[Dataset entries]
::::::
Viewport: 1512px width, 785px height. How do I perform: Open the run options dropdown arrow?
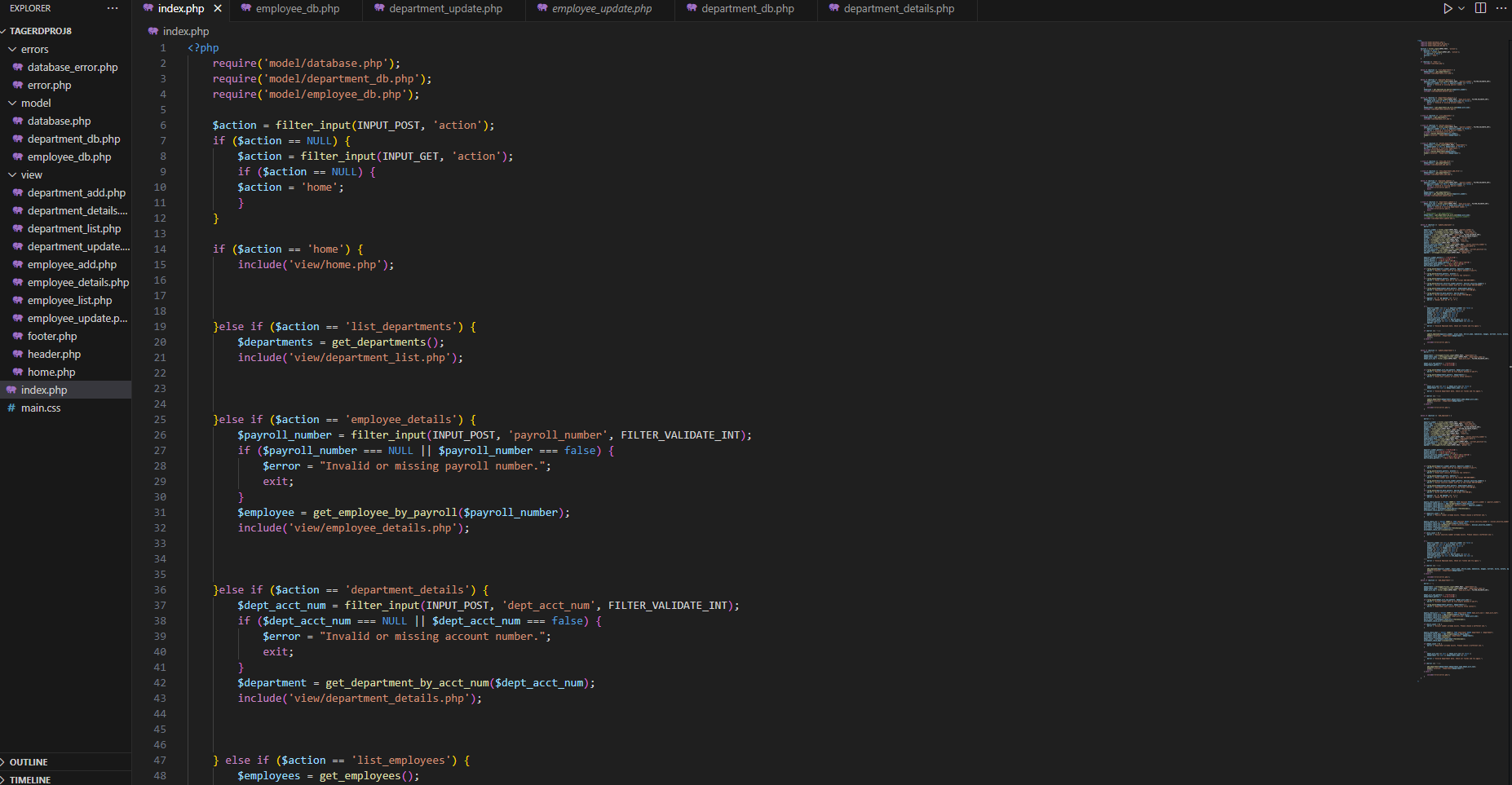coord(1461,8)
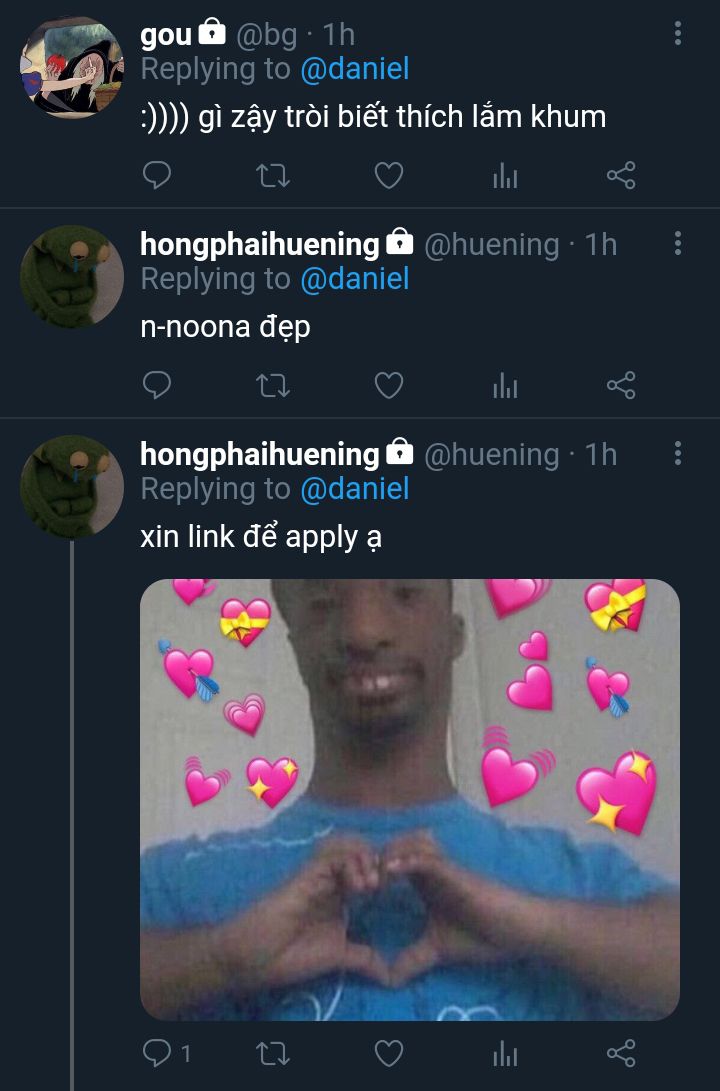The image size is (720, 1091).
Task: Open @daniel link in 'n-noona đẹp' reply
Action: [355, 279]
::::::
## AIM OF THE TASK
Extract the entries in full, exactly as they are, minus the pictures.

## FINISHED EXERCISE
Viewport: 1512px width, 785px height. How do I perform: Open the run options dropdown arrow?
coord(1461,8)
The image size is (720, 1091).
Task: Open @daniel link in 'n-noona đẹp' reply
Action: [355, 279]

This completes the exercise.